I cursed and leapt out of the way, the flames coming so close that I could feel the heat streak past my face. There was the telltale crackling and brimstone stink of demonfire, too, plus a bonus noise that sounded very much like the tips of my hair being singed. The fireball struck the side of a dumpster, creating a horrible bang and leaving a huge, charred dent in the metal. I blinked, gulped, then collected myself. Fuck these guys.
“What the hell?” I shouted. “I don’t know who keeps sending you bastards, but you can’t just throw that shit at people out in the open.”
The woman rolled her eyes, bouncing another little gob of flame in the palm of her hand. A second woman, this one wielding a wicked knife, chuckled and answered for them.

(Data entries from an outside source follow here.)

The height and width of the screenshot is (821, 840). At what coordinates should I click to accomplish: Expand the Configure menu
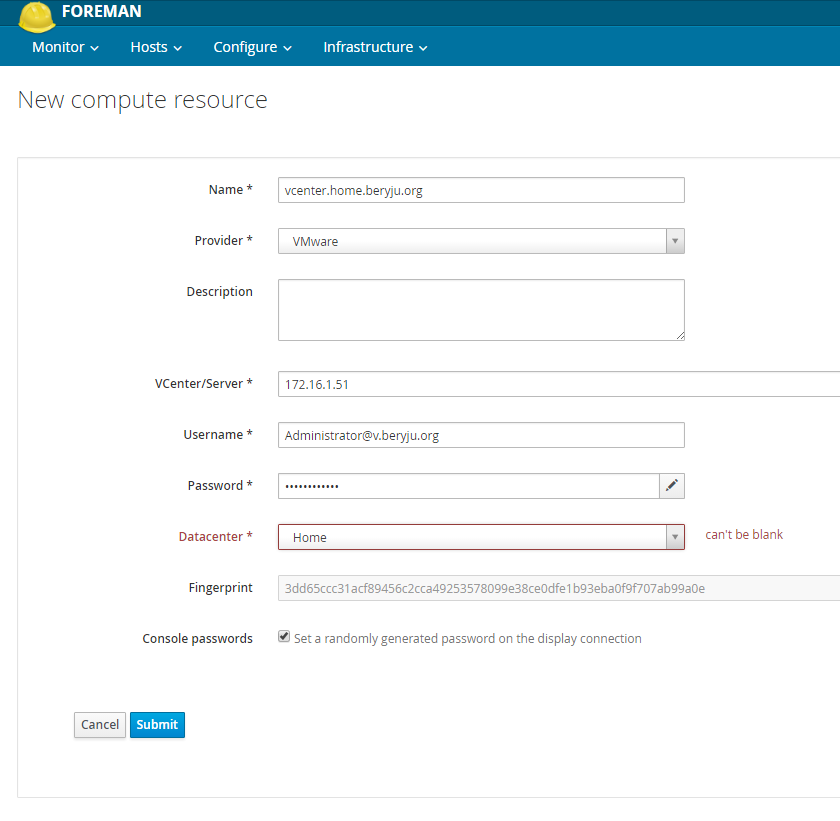[x=252, y=46]
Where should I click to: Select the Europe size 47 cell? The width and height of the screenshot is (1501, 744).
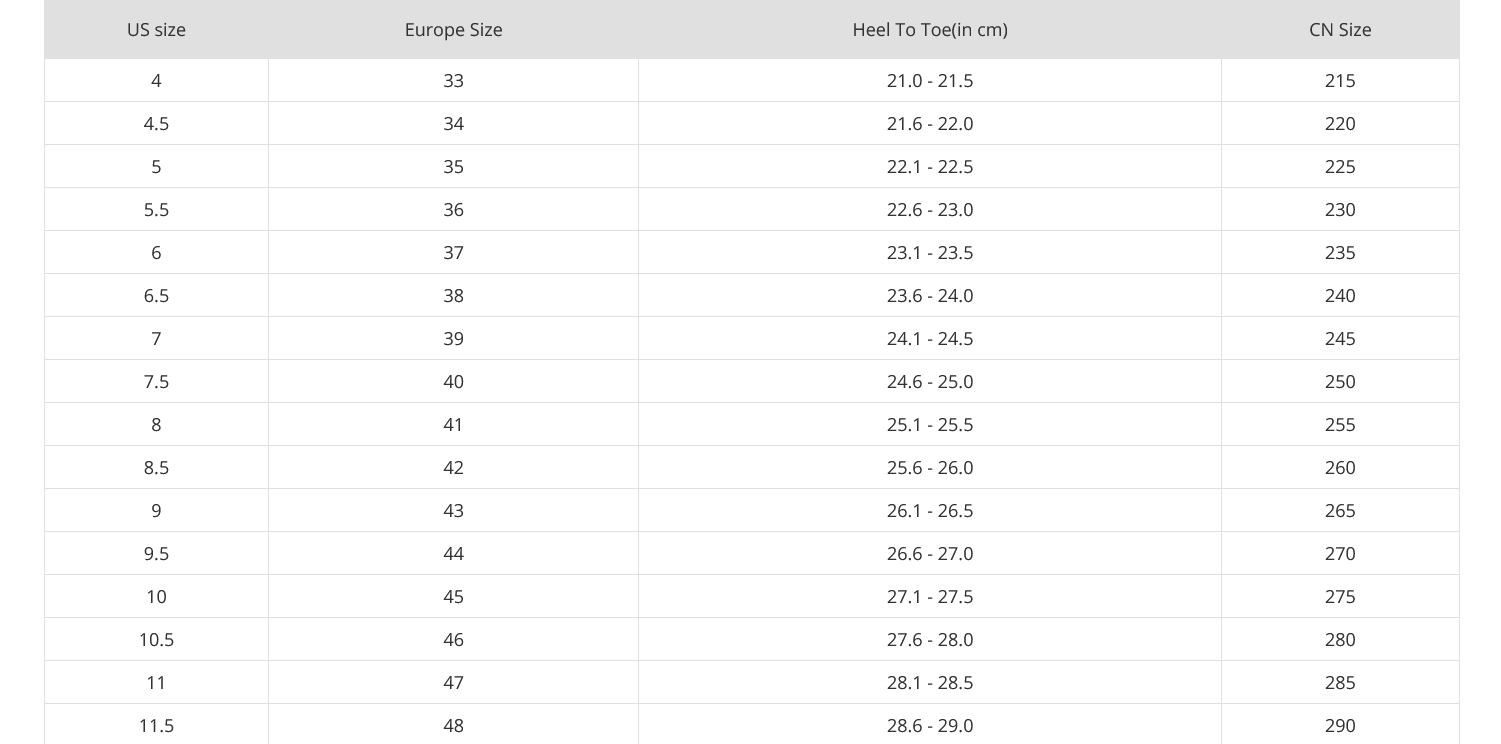point(453,682)
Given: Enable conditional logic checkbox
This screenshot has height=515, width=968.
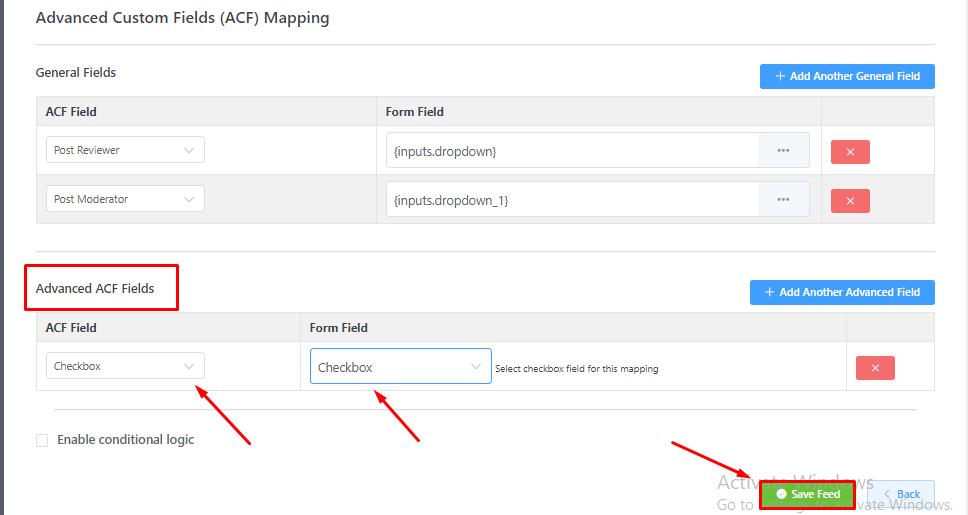Looking at the screenshot, I should tap(42, 440).
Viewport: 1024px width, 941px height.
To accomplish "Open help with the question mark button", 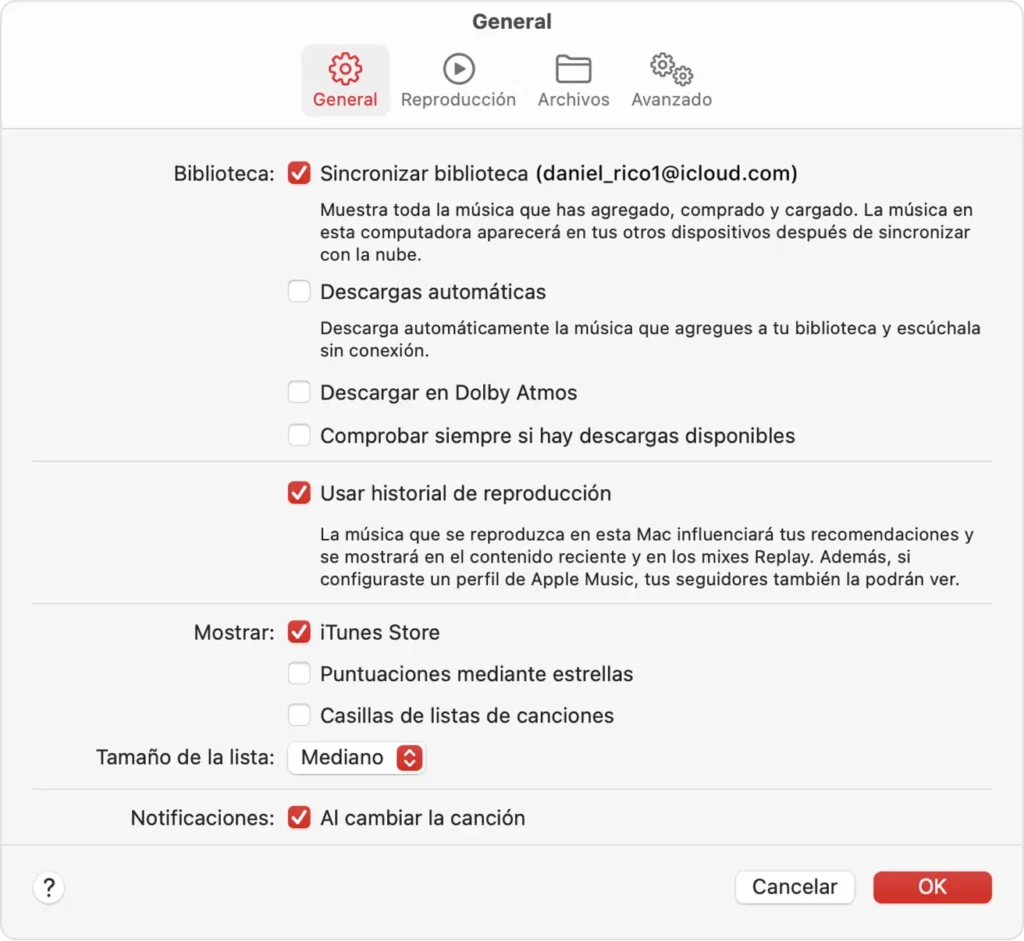I will click(48, 887).
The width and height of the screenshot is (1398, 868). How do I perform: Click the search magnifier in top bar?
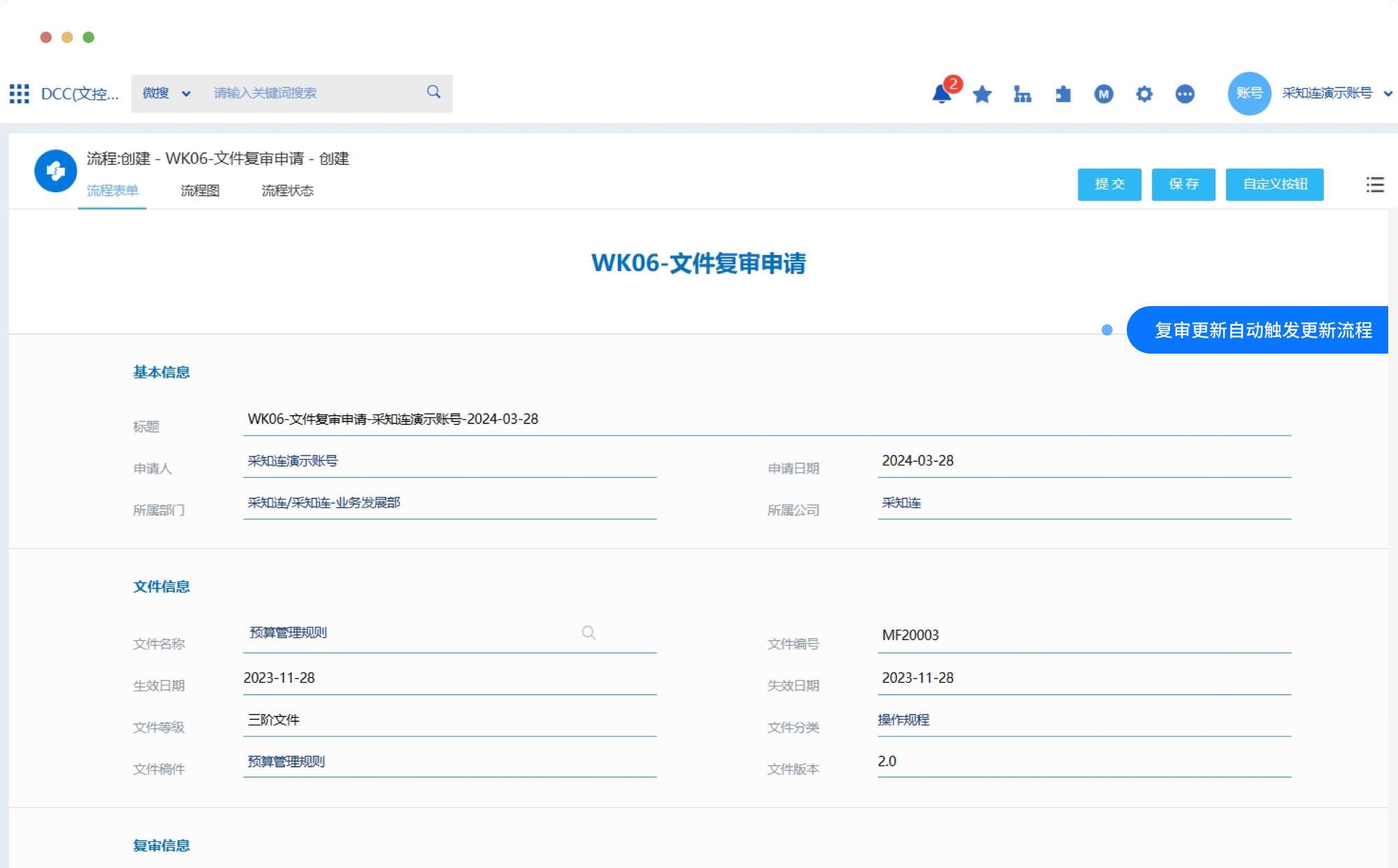click(x=433, y=92)
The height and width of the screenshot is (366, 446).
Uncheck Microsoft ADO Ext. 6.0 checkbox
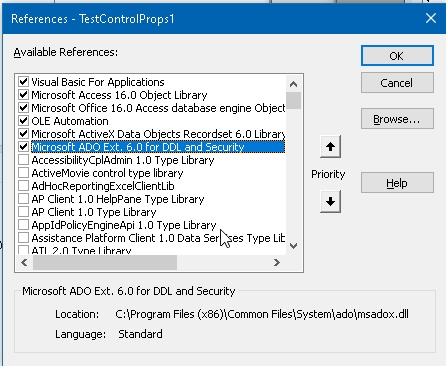(23, 147)
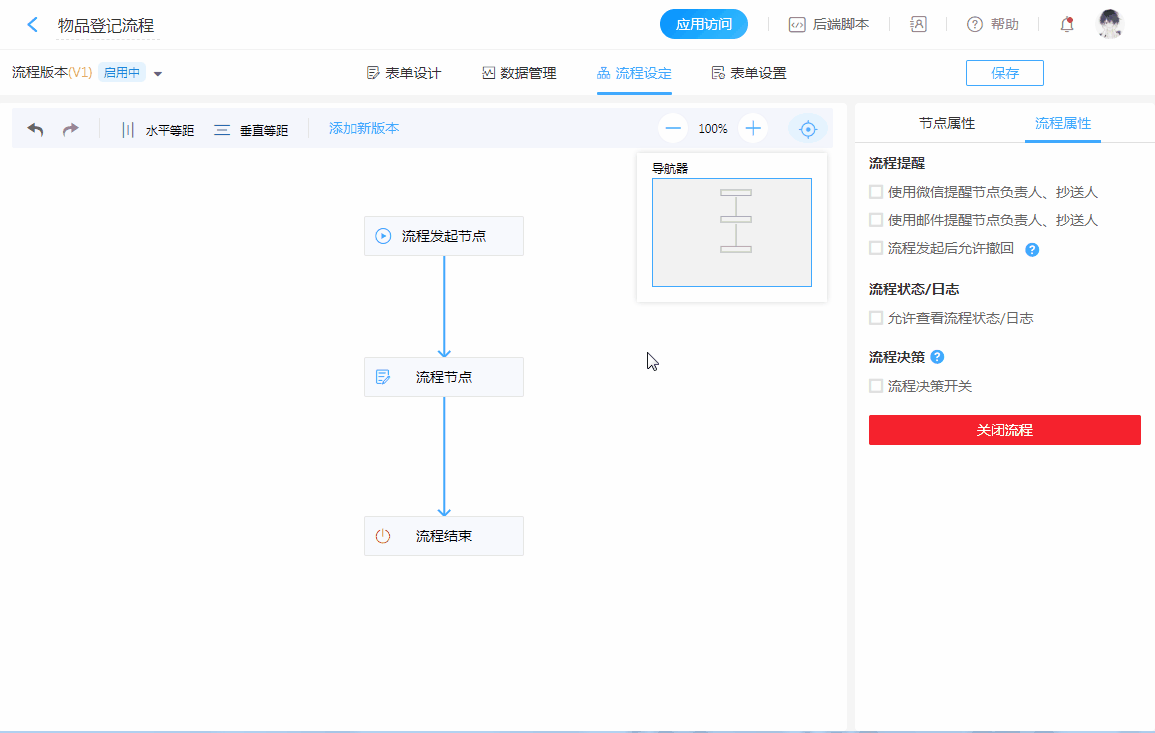Click 添加新版本 link

(364, 128)
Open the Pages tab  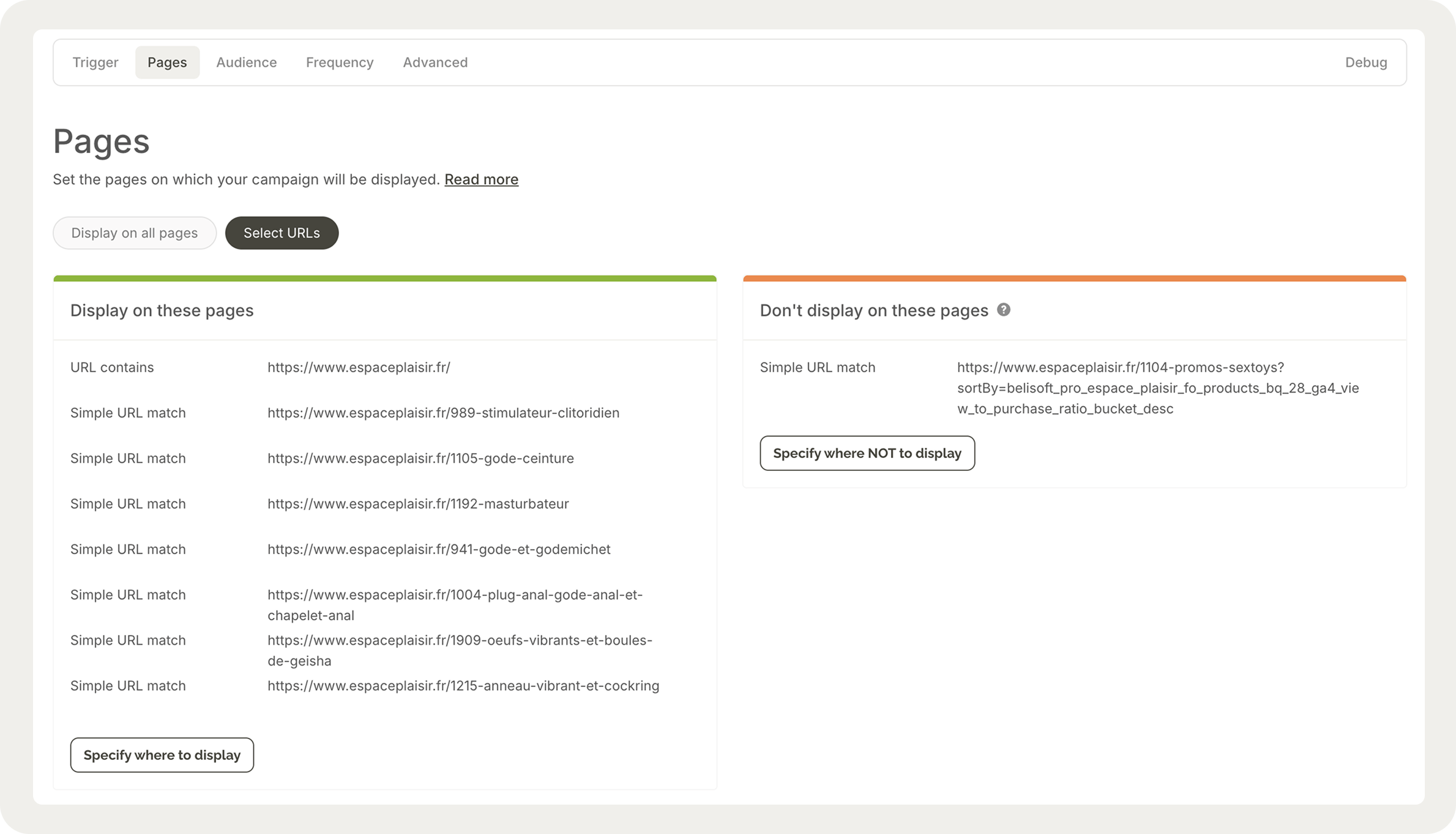167,62
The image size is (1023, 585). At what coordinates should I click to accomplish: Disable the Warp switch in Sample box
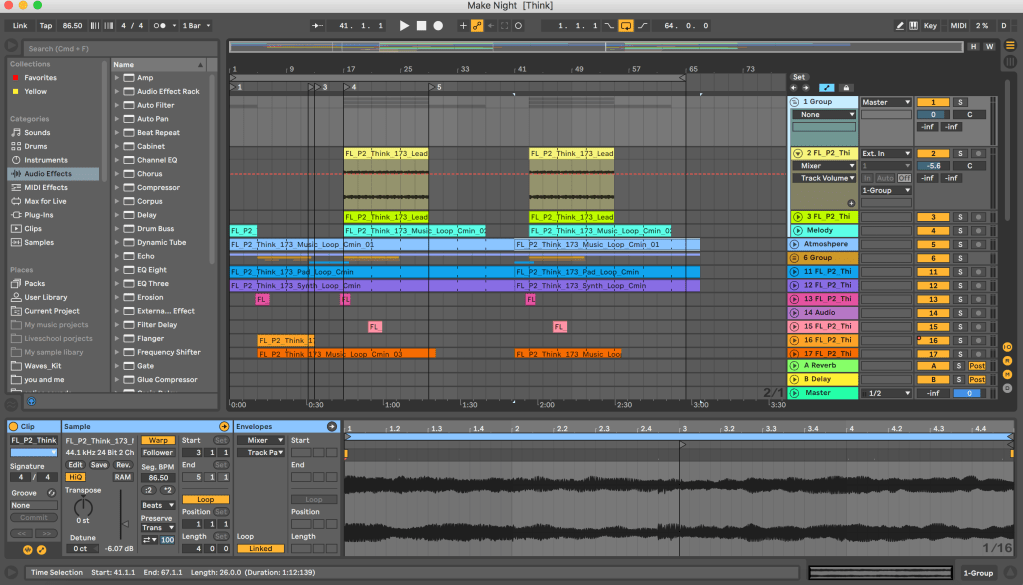(x=156, y=440)
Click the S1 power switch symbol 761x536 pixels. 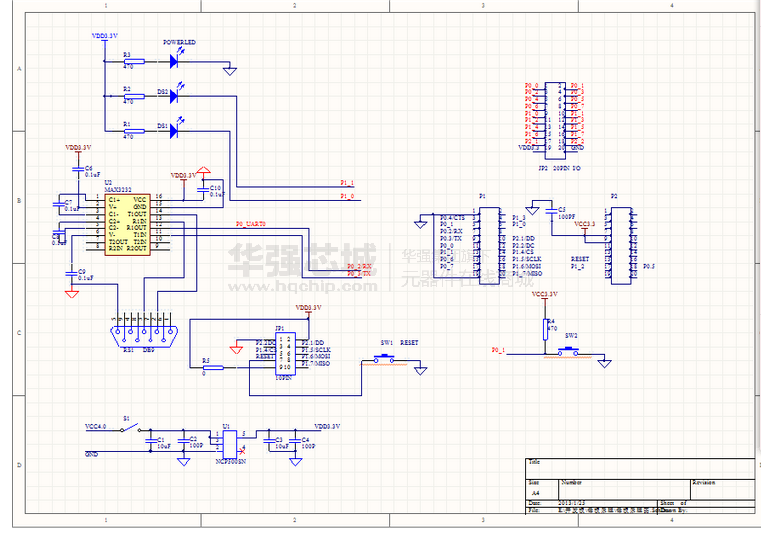pos(127,429)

“Our master doesn’t care about the Veil. That’s a problem for the humans. Mages want to hide from society? Well and good. And we get it. You want to hide your true nature from them as well – nephilim.”
My blood chilled at the sound of the word, and I grimaced. So they knew who I was. Typical. All those months of being careful, of hiding out in the shitty shoebox I called my apartment hadn’t mattered in the end. The agents of hell would always find me. It was only a matter of time until heaven did, too.
“I’ll keep this simple,” I said, holding my hand out, trying not to freak out over the fact that I had my back to a wall. “Either you guys leave me alone, or I kill each and every one of you. Send your asses back to hell.”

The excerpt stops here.